Kurz vor seinem Tod im Jahr habe man den italienischen Komponisten Luciano Berio gefragt, warum er überhaupt noch in der Toskana lebe anstatt irgendwo anders auf der Welt, was doch viel anregender sei. Seine Antwort: man esse in der Region eben sehr gut. Würde man ihn heute fragen, antworte er sicherlich:  Menomale che la Toscana c‘è.  Zum Glück gibt es die Toskana.

Mit dieser Anekdote eröffnete Francesco Giomi von Tempo Reale, dem Institut  für elektronische Musik in Florenz, das Luciano Berio vor fast 25 Jahren gründete, in der letzten Woche eine Pressekonferenz.

Der Musiker wollte damit auf die zahlreichen bemerkenswerten Initiativen und Projekte in der Toskana aufmerksam machen, die dazu beitragen, dass sich die Region wohlwollend vom Rest Italiens unterscheidet. Wird anderswo das knappe Kulturbudget dazu verwendet, Affirmatives zu prämieren, verstärkt man in der traditionell „roten“ Toskana das Netz für zeitgenössische und innovative Kunst und Kultur; wappnen sich landauf, landab Bürgerwehren, um gegen die vermeintlich kriminelle Energie der Migranten  Front zu machen,  haben die Bürger von Florenz so genannte „Sentinelle della bellezza“  gebildet – Gruppen, die dafür sorgen wollen, dass die direkte Umgebung bewusst gestaltet und verschönert wird.

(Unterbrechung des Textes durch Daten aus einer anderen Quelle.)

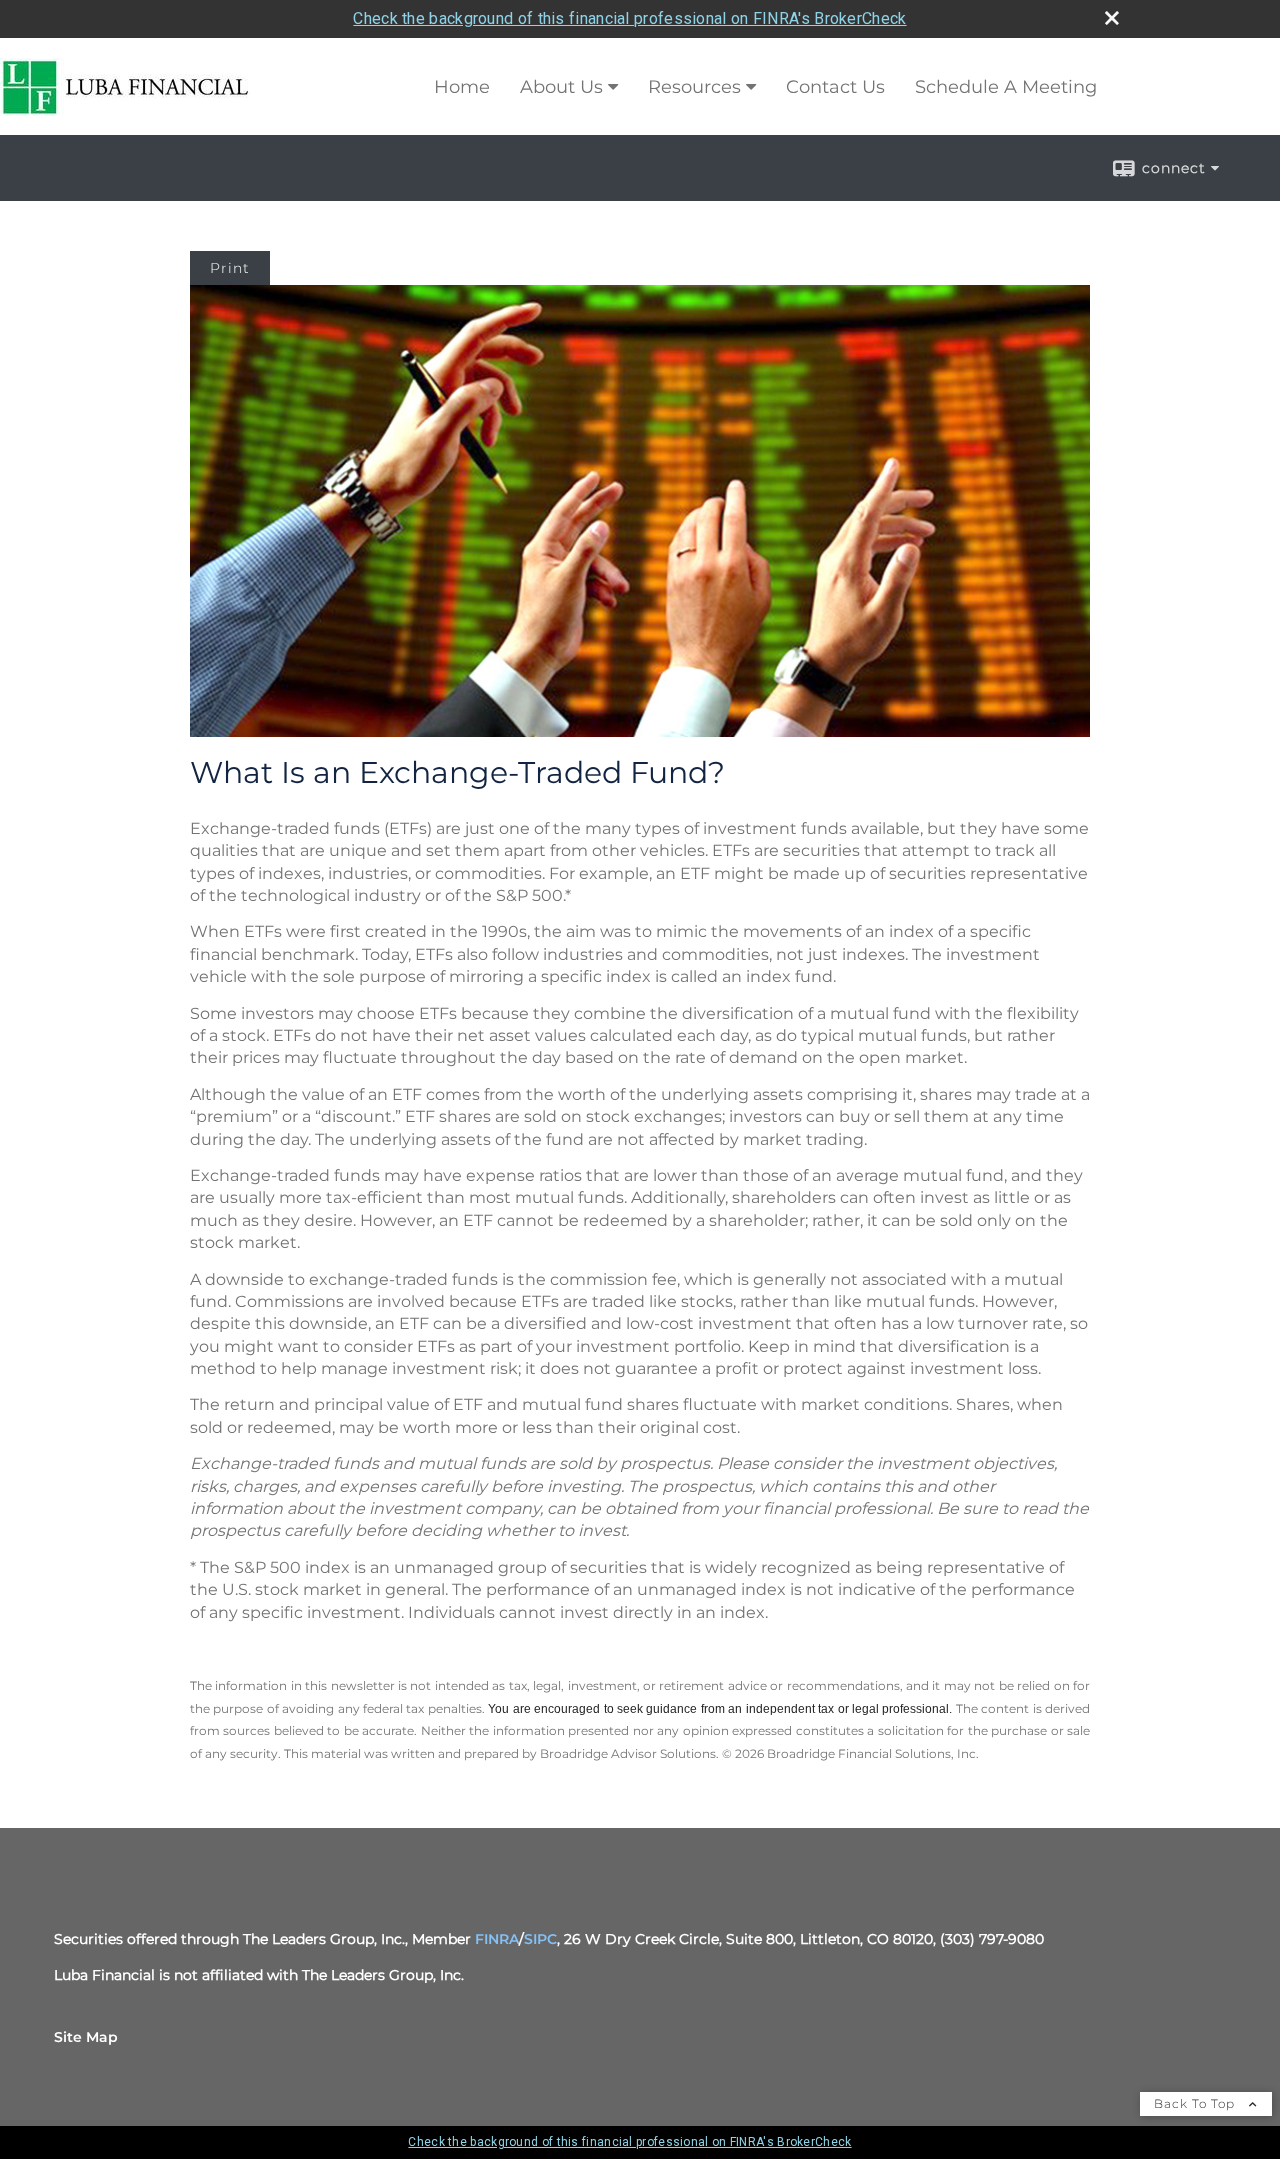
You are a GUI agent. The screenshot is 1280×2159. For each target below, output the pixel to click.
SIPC (540, 1939)
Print (230, 268)
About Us (561, 87)
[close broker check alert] (1112, 18)
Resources (694, 87)
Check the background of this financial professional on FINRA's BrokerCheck (629, 18)
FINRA (497, 1939)
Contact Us (835, 87)
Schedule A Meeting (1006, 87)
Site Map (86, 2037)
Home (462, 87)
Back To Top (1196, 2103)
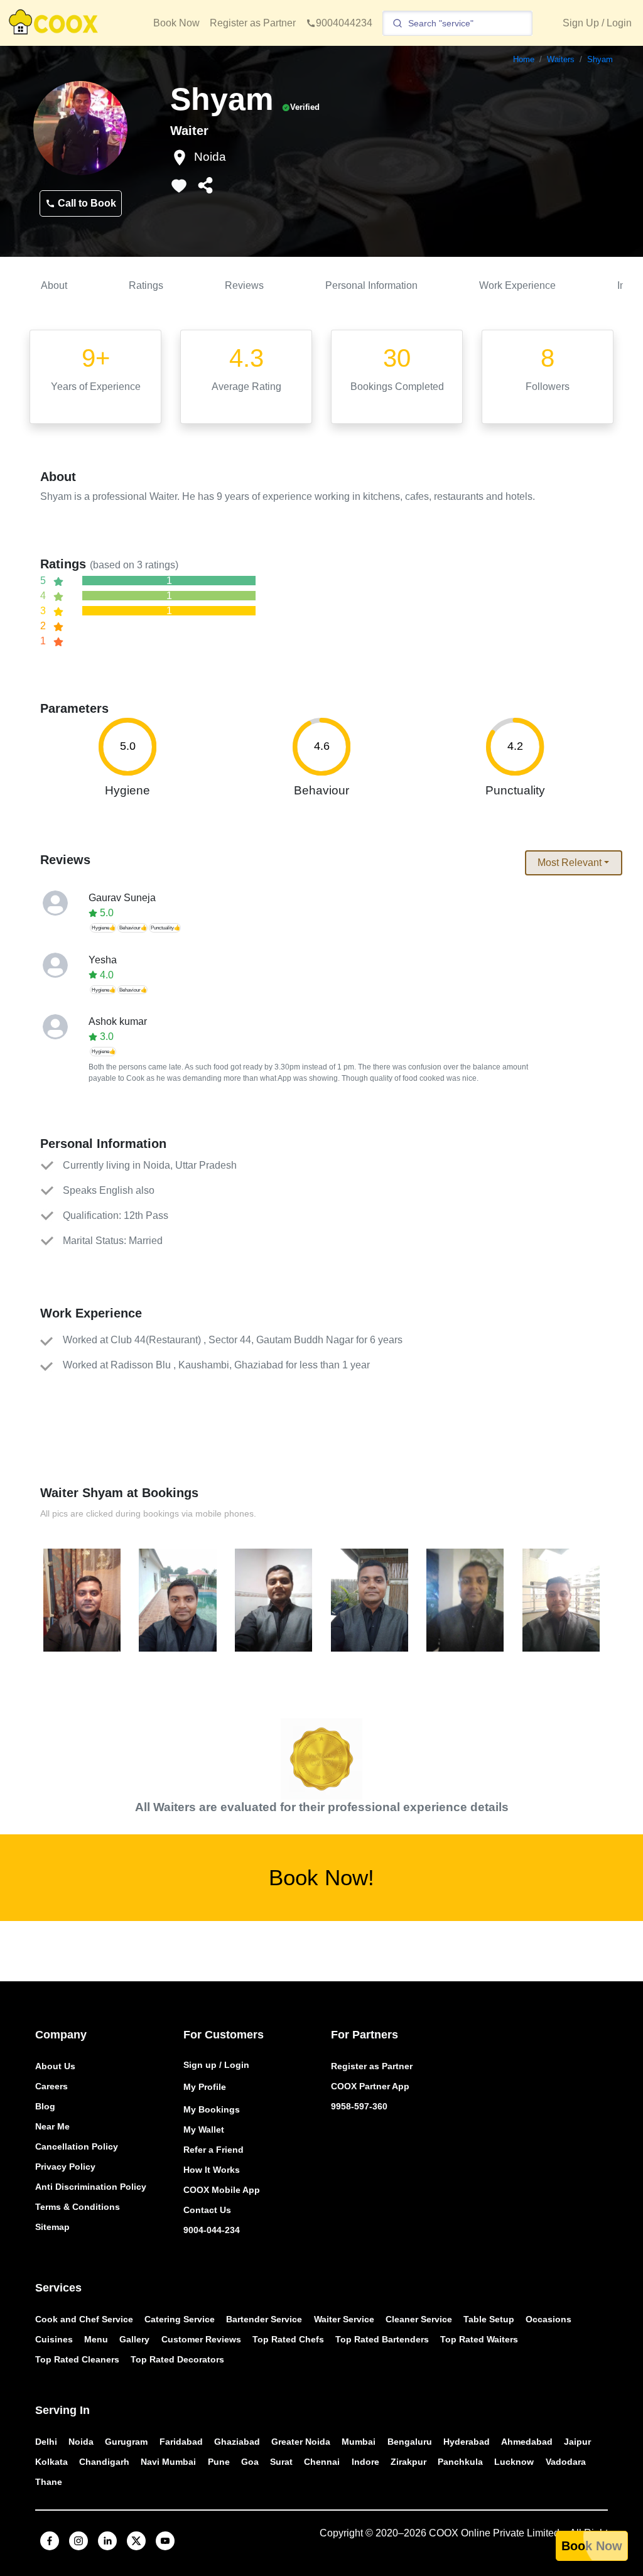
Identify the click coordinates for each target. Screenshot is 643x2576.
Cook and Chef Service (84, 2319)
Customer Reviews (201, 2339)
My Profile (204, 2087)
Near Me (52, 2126)
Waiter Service (344, 2319)
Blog (45, 2106)
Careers (51, 2086)
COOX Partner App (370, 2086)
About (54, 285)
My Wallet (203, 2129)
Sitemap (52, 2227)
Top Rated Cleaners (77, 2359)
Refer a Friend (213, 2150)
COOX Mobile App (221, 2190)
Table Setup (488, 2319)
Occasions (548, 2319)
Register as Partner (253, 23)
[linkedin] (107, 2540)
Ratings (146, 285)
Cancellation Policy (76, 2146)
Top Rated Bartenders (382, 2339)
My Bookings (211, 2109)
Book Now (176, 23)
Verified (305, 107)
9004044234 (344, 23)
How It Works (211, 2170)
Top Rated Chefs (288, 2339)
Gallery (134, 2339)
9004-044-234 (211, 2230)
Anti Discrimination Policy (90, 2187)
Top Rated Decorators (177, 2359)
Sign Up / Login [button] (597, 23)
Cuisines (54, 2339)
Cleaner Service (419, 2319)
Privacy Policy (65, 2167)
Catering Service (179, 2319)
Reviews (244, 285)
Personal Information (371, 285)
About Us (55, 2066)
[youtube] (165, 2540)
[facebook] (49, 2540)
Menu (96, 2339)
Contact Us (207, 2210)
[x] (136, 2540)
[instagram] (78, 2540)
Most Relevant (570, 862)
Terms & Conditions (77, 2207)
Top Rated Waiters (479, 2339)
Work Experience (517, 285)
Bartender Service (264, 2319)
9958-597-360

Am liebsten wäre ich aufgestanden und Francesco Giomi für diesen Diskurs um den Hals gefallen. Denn er hat mir nicht nur ein „Leitmotiv“ für meine zukünftige Berichterstatterinnen-Arbeit aus Italien auf den Weg gegeben. Ganz nebenbei offerierte er mir auch eine gute Vorlage für die passende Reaktion auf die ständig wiederkehrenden, ungläubigen Fragen: Was ist eigentlich mit Italien los? Wieso unterstützen die Italiener immer noch diesen unsäglichen Polit-Clown Berlusconi? Sind die eigentlich alle so leicht manipulierbar? Um nicht zu sagen dumm?

Meine Antworten fielen bisher oft ziemlich vage aus. Doch schon ganz andere journalistische Kaliber sind in dieser Situation in Erklärungsnotstand geraten:  ja also – was soll ich sagen – ehm – eigentlich ist alles ja ganz anders –  viel komplizierter – man darf das nicht so  eindimensional sehen …

Menomale che la Toscana c‘è.  Jetzt kann ich mich also ruhigen Gewissens zurücklehnen und zugeben:  Ja. Es ist wirklich alles ganz fürchterlich! Viele Italiener sind und bleiben ewige Opportunisten. Sie wählen ihn, weil sie so sind wie er oder weil sie gern so sein würden. Verstehen tue ich das auch nicht. Aber zum Glück lebe ich lebe ja in einem ganz anderen Italien – in der Toskana.

Jetzt muss ich dies alles nur noch irgendwie den RedakteurInnen in deutschen Medien verständlich machen, von denen ein Teil lieber Storys über die Defekte von Berlusconi und Co bzw. Mafiageschichten einkaufen, als Berichte über ungewöhnliche und manchmal sogar zukunftsweisende Initiativen aus diesem widersprüchlichen Land.